= TASK =
Only the lines that contain the string "blue" belong in the answer; pull them from the records.
======== PROVIDED MATERIAL
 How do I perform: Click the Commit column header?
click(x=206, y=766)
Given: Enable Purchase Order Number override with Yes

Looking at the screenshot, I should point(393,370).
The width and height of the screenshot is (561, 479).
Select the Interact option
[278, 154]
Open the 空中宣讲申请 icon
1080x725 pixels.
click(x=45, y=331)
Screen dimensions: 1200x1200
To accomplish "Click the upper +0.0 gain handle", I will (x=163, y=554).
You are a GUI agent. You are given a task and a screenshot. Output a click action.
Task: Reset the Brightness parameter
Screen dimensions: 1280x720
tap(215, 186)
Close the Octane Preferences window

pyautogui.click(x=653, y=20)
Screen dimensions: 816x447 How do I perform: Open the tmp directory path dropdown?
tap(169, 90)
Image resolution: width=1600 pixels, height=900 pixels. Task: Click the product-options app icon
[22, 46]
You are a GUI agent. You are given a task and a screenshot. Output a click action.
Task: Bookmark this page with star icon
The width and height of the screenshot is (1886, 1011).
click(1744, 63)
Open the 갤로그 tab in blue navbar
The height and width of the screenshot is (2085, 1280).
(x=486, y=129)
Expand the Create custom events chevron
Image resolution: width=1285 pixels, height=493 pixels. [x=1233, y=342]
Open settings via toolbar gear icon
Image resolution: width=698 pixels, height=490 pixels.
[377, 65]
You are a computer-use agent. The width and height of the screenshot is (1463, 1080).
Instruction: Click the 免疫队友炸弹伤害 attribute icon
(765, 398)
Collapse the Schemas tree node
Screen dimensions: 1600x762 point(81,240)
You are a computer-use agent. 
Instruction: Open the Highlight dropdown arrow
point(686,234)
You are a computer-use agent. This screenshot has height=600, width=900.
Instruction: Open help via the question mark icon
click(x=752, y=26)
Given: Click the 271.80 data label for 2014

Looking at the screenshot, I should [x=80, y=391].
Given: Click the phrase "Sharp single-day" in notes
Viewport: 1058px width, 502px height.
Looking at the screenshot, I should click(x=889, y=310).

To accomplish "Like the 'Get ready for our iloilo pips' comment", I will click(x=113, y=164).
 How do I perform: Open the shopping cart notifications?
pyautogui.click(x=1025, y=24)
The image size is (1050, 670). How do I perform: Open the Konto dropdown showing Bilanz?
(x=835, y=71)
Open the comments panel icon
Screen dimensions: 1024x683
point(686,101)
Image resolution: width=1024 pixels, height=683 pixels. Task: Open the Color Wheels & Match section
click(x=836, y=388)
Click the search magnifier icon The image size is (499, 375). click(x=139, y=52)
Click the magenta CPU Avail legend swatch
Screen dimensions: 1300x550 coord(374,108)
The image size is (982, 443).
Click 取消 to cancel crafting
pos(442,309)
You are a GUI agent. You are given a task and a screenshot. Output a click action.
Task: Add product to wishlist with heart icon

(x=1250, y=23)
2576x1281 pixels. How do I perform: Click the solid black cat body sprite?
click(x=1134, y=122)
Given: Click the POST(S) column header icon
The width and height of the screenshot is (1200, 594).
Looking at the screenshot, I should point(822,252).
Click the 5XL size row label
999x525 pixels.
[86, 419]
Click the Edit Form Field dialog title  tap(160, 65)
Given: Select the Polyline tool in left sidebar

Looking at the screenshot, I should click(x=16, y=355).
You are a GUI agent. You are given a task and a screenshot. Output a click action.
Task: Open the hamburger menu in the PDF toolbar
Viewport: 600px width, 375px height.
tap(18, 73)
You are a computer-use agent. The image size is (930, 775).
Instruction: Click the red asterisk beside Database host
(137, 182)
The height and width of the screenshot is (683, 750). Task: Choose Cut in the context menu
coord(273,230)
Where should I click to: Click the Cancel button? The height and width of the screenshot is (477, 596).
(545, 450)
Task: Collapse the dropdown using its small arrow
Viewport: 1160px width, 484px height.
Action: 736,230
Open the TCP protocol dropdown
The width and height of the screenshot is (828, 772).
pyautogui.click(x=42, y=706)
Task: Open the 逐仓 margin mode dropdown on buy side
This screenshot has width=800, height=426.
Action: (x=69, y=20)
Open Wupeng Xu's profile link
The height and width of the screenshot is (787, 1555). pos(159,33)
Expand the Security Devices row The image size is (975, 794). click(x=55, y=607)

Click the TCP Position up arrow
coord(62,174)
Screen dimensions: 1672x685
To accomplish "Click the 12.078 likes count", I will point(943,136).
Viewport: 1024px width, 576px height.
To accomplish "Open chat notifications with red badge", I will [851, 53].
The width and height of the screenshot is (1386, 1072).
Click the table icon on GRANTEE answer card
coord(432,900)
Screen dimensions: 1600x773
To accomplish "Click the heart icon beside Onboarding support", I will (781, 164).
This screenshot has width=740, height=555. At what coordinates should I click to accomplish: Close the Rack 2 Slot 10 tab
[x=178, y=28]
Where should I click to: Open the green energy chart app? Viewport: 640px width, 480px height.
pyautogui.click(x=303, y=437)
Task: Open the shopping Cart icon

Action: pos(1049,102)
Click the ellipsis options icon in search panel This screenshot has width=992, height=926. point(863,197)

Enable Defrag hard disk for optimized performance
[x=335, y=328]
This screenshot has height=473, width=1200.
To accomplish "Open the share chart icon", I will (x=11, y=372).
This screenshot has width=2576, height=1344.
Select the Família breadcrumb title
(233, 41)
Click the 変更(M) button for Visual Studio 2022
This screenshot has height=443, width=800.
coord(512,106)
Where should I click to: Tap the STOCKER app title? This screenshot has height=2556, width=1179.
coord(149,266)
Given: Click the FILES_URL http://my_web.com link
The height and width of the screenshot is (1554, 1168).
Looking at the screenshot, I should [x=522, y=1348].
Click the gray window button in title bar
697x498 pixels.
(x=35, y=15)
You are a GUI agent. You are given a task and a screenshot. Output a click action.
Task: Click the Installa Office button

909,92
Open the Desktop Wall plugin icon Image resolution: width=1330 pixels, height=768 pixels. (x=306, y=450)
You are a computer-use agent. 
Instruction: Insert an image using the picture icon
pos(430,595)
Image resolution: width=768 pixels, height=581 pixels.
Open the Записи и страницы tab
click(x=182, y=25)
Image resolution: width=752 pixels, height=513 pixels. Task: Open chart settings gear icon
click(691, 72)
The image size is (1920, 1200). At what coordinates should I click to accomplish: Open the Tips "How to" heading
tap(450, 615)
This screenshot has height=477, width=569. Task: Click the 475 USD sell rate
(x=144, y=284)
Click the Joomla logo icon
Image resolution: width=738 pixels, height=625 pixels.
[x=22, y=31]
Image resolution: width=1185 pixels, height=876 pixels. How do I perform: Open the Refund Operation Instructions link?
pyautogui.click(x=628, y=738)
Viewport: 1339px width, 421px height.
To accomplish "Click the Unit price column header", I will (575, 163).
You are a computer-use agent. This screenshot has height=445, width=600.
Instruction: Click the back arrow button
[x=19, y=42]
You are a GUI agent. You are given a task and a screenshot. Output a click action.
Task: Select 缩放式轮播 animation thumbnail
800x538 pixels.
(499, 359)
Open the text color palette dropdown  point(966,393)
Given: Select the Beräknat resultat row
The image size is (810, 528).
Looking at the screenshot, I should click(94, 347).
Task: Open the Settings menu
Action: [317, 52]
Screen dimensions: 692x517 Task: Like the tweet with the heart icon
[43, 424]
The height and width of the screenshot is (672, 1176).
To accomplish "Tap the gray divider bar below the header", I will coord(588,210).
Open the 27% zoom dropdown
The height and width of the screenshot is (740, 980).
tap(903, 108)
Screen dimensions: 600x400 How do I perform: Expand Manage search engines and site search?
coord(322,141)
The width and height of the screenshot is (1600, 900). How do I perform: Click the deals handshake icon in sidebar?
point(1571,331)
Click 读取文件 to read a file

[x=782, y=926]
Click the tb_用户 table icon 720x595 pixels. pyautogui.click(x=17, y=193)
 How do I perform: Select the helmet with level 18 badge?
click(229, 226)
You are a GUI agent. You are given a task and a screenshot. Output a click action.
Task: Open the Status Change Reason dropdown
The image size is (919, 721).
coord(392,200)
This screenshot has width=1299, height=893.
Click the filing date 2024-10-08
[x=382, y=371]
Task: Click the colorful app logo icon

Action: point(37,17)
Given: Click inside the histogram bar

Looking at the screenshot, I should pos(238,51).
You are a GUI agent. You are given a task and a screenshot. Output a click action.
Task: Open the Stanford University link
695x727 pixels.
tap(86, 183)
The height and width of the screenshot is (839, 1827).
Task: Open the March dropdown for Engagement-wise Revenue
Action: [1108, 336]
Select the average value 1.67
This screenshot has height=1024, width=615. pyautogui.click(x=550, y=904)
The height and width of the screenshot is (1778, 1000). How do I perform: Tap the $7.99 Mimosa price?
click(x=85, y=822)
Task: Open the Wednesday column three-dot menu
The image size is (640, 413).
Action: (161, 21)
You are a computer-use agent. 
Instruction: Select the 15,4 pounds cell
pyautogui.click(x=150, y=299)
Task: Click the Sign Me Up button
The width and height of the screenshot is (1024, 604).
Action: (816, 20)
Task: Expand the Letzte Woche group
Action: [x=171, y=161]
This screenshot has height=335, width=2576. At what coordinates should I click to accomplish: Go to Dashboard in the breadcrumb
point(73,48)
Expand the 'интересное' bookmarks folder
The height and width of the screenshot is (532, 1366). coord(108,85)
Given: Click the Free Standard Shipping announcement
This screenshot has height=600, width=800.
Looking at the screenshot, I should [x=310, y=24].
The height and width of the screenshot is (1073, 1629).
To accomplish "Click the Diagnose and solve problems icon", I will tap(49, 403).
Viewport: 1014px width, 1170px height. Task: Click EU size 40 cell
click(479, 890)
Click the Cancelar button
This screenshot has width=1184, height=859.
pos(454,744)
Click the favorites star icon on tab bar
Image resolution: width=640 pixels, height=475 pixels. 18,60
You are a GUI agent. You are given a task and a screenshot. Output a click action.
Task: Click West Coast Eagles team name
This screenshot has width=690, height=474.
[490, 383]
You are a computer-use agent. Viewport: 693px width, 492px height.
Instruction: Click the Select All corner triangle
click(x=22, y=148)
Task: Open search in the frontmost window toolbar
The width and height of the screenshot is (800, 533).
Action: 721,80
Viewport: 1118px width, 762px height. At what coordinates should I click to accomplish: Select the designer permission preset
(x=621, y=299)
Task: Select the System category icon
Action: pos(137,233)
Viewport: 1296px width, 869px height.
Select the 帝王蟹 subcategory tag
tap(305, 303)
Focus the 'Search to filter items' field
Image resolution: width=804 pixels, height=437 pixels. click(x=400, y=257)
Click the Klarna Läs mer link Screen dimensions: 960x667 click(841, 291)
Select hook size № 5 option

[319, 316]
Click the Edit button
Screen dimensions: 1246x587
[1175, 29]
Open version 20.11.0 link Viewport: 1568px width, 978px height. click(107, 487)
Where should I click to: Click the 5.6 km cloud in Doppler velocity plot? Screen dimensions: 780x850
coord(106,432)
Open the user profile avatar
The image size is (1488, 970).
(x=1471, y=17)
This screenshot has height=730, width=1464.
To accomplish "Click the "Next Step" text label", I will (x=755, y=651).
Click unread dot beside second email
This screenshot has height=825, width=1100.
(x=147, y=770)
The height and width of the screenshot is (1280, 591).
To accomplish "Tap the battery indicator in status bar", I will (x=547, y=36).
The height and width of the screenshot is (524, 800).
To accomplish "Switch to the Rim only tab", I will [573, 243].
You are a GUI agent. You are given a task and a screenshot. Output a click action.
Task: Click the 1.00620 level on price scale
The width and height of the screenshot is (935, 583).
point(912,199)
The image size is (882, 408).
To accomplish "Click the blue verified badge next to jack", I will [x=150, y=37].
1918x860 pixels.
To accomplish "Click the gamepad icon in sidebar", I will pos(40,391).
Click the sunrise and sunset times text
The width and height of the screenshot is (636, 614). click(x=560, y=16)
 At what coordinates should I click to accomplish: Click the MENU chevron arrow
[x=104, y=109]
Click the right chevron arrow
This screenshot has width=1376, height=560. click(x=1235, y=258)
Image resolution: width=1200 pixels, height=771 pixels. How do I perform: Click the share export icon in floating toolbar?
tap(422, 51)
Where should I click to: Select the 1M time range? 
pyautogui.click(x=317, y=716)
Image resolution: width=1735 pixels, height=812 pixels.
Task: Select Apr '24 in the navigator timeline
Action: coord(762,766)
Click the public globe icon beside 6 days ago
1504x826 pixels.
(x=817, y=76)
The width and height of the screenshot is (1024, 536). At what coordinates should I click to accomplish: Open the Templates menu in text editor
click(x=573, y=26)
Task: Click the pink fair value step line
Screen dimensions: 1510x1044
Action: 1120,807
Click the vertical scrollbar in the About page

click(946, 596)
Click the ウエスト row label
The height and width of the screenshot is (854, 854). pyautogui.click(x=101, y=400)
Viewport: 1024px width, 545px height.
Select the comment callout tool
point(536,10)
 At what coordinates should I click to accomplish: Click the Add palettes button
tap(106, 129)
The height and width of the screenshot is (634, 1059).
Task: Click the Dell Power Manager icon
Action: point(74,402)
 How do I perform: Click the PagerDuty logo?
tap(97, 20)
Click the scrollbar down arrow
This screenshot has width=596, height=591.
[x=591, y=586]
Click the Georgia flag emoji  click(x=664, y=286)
================
= EXERCISE ANSWER =
Open the 갤로그 tab in blue navbar
To accomplish "Click the blue verified badge next to jack", I will [x=150, y=37].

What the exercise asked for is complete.